◆ Set problem
Return each line of the items below that contains the string "icon". Case counts.

Element and text location data
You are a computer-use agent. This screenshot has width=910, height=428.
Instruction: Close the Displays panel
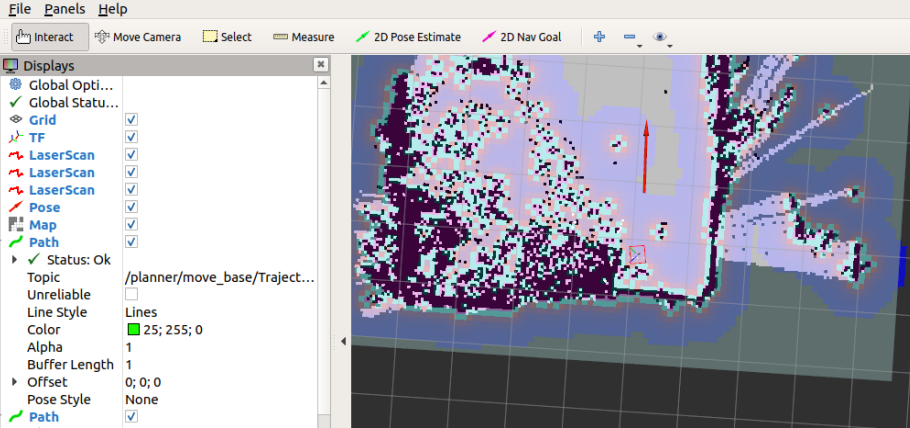pos(320,65)
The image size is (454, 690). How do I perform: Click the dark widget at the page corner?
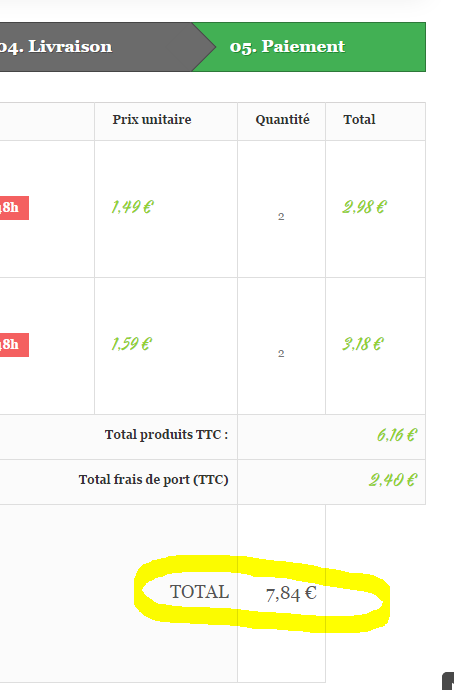pos(448,681)
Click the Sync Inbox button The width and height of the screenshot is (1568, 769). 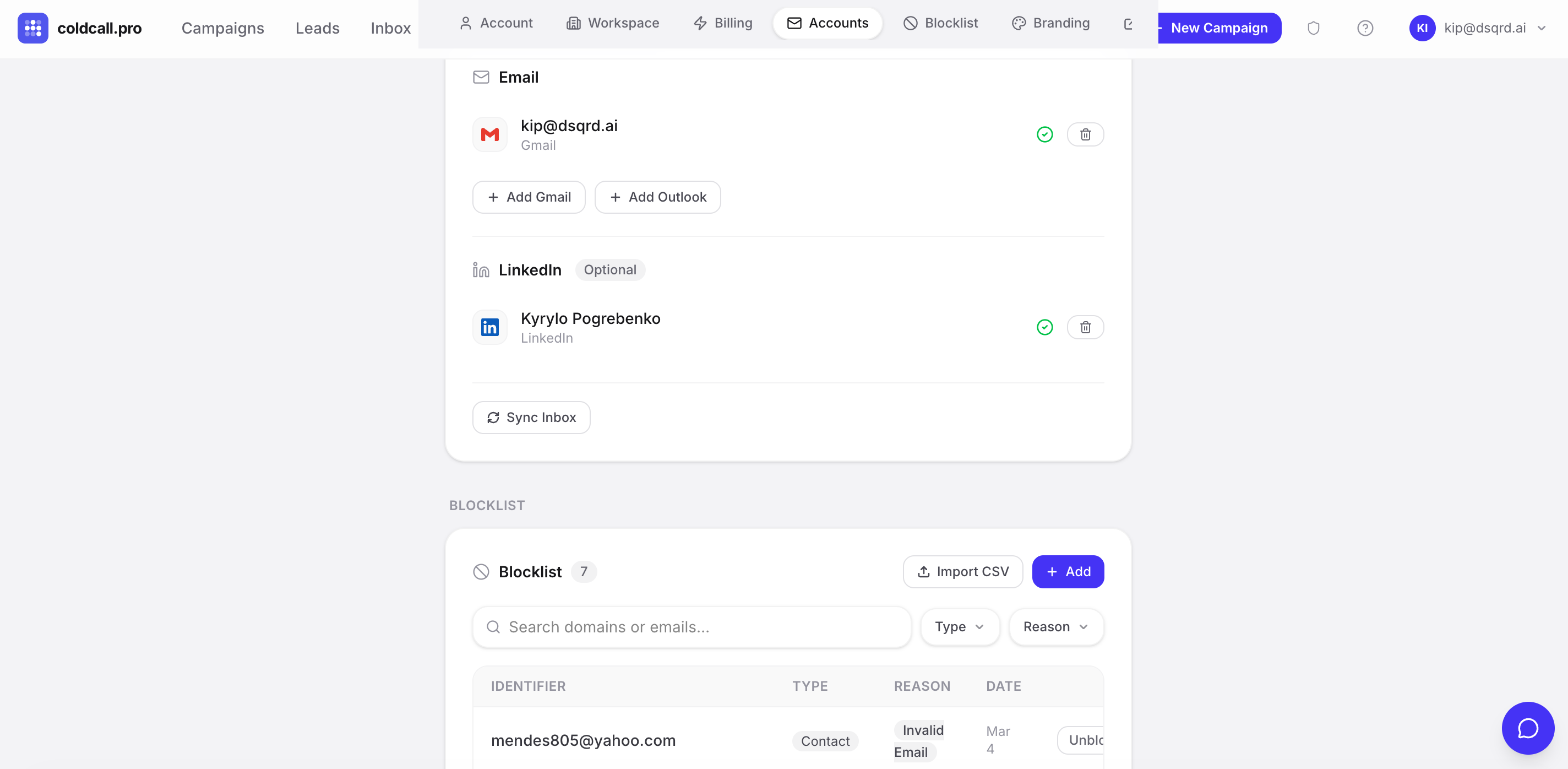pos(531,418)
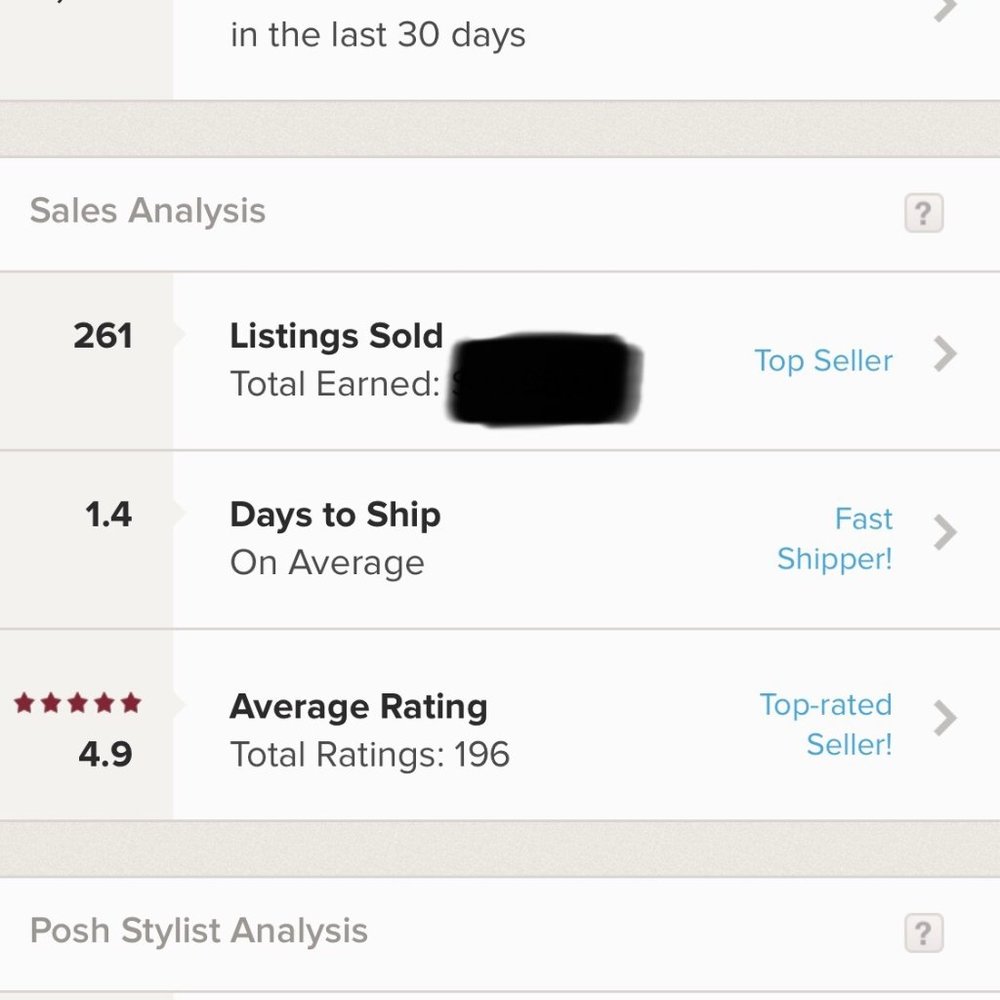Viewport: 1000px width, 1000px height.
Task: Tap the Posh Stylist Analysis help icon
Action: tap(923, 933)
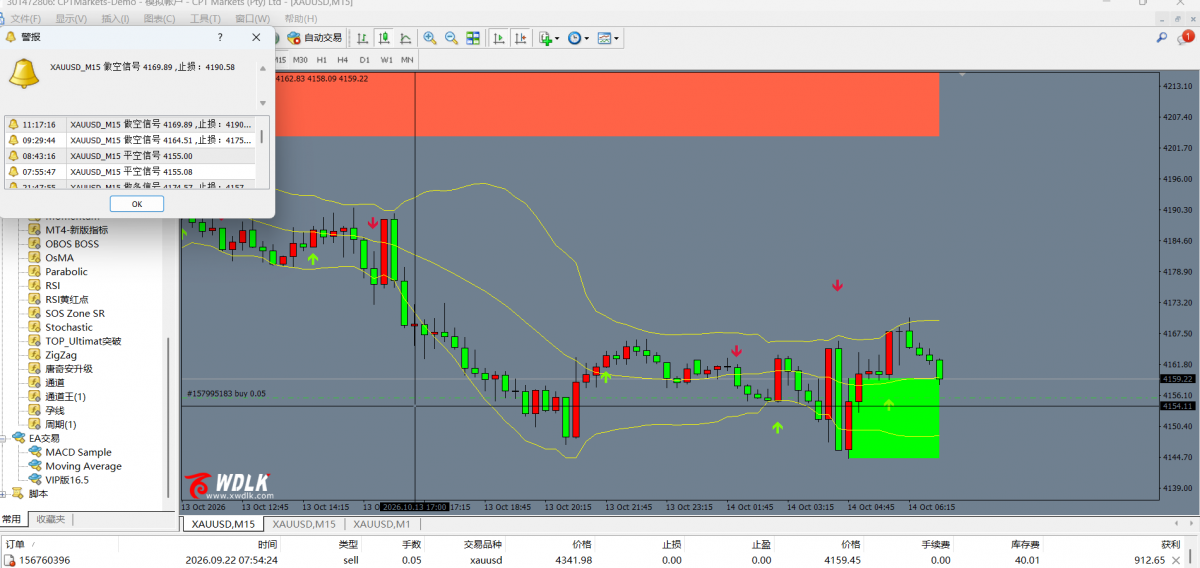The height and width of the screenshot is (568, 1200).
Task: Switch chart to bar chart mode
Action: click(362, 38)
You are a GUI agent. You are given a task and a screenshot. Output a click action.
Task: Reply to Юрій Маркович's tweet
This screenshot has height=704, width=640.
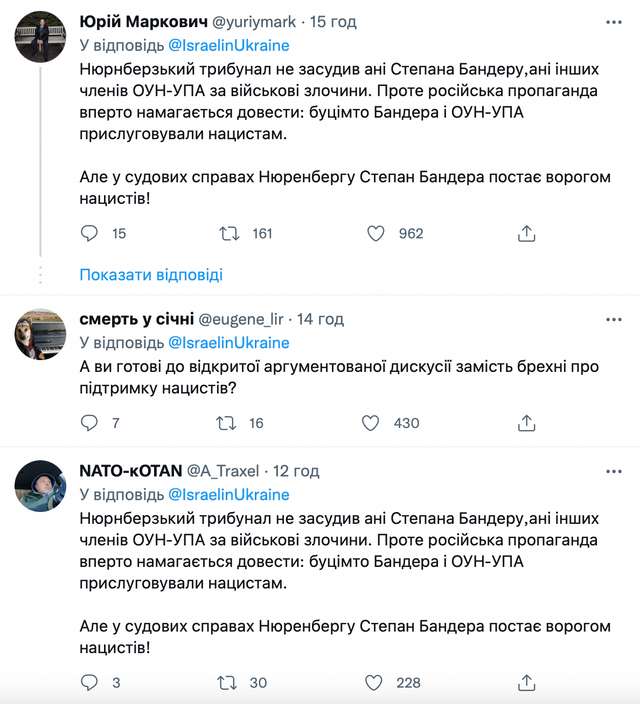point(89,233)
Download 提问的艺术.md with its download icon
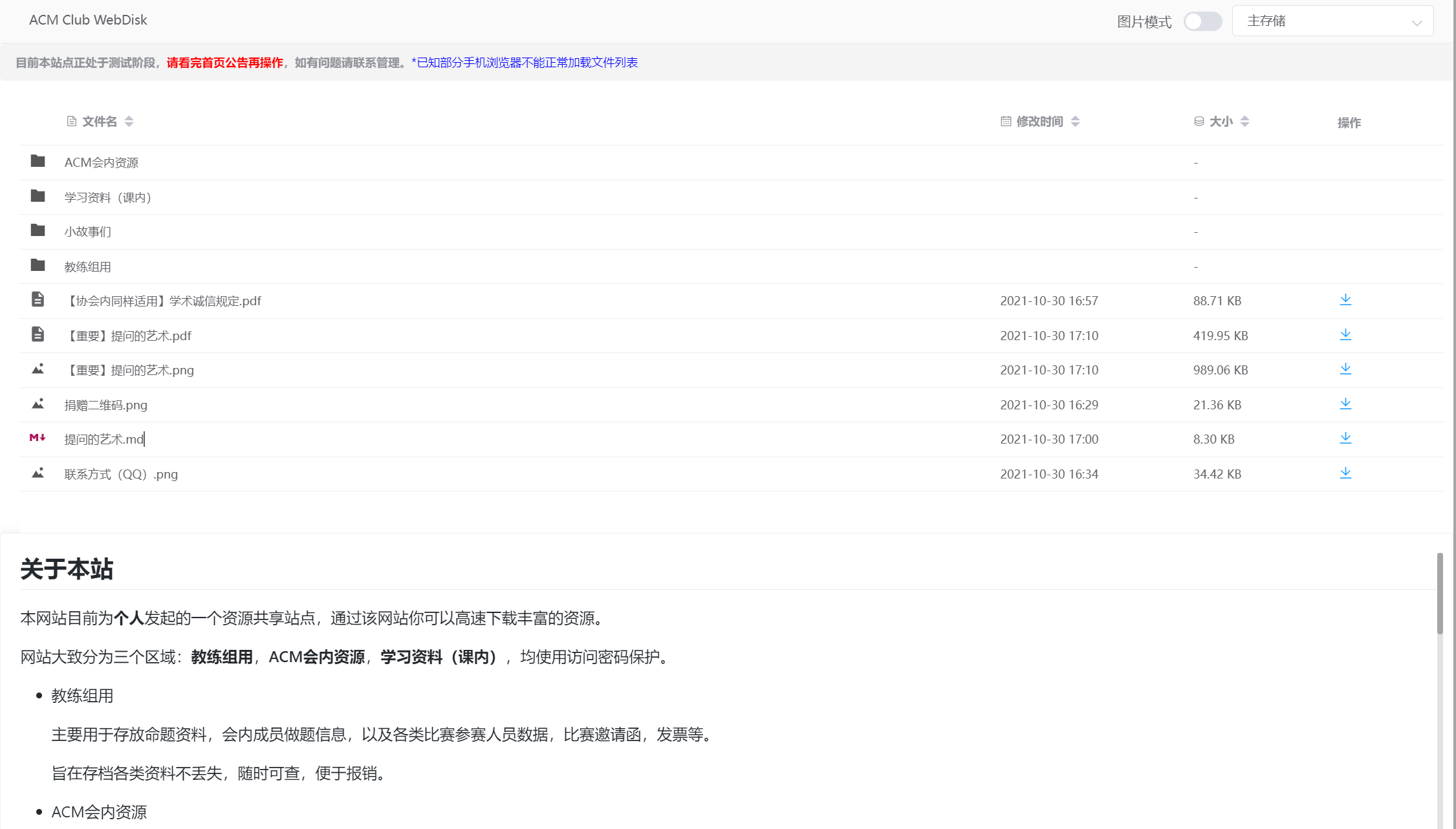 [1345, 438]
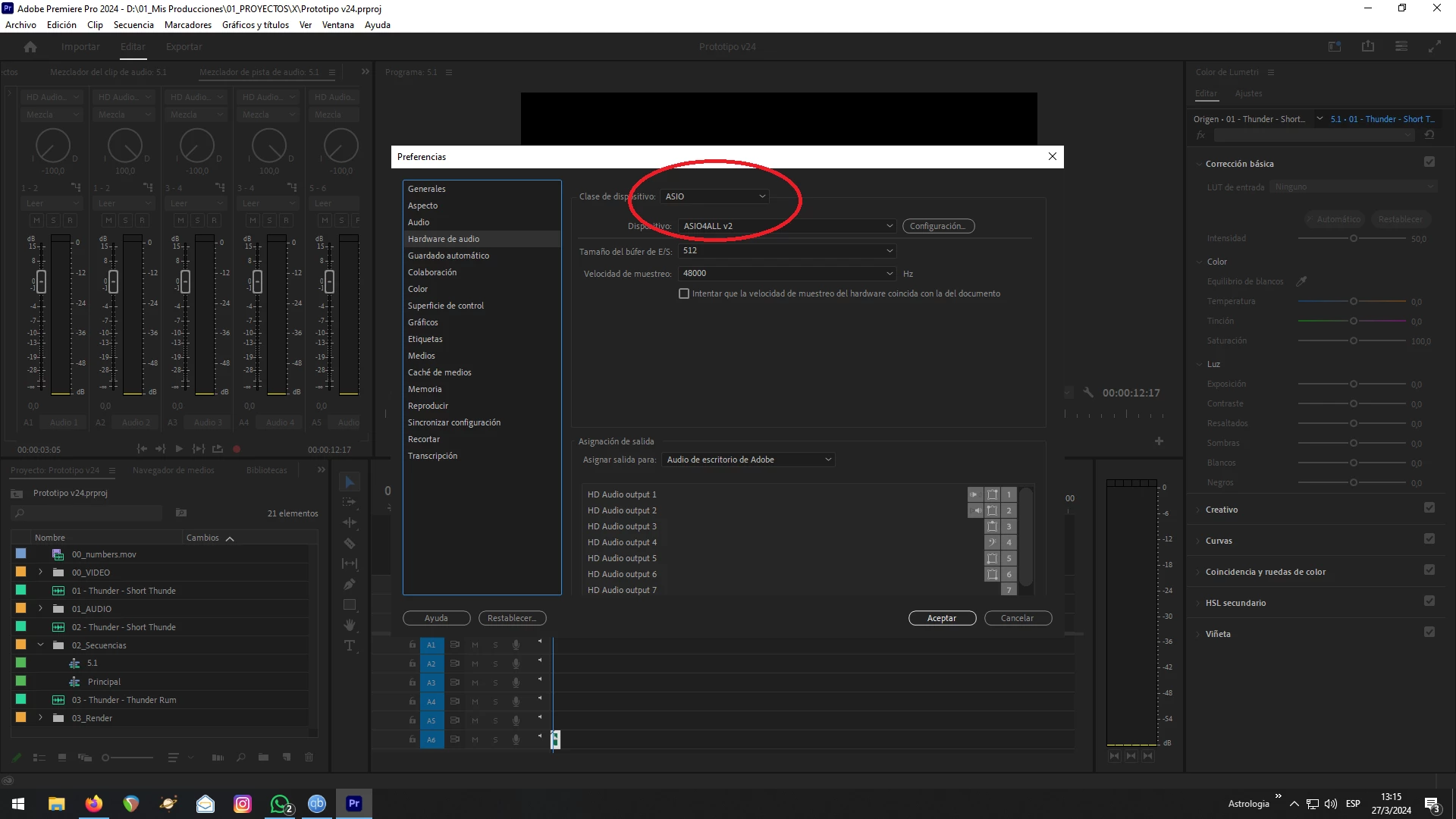Select the Type tool
This screenshot has height=819, width=1456.
[350, 645]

◆ Correct response
Task: Tap the Posh Stylist Analysis help icon
Download 提问的艺术.md with its download icon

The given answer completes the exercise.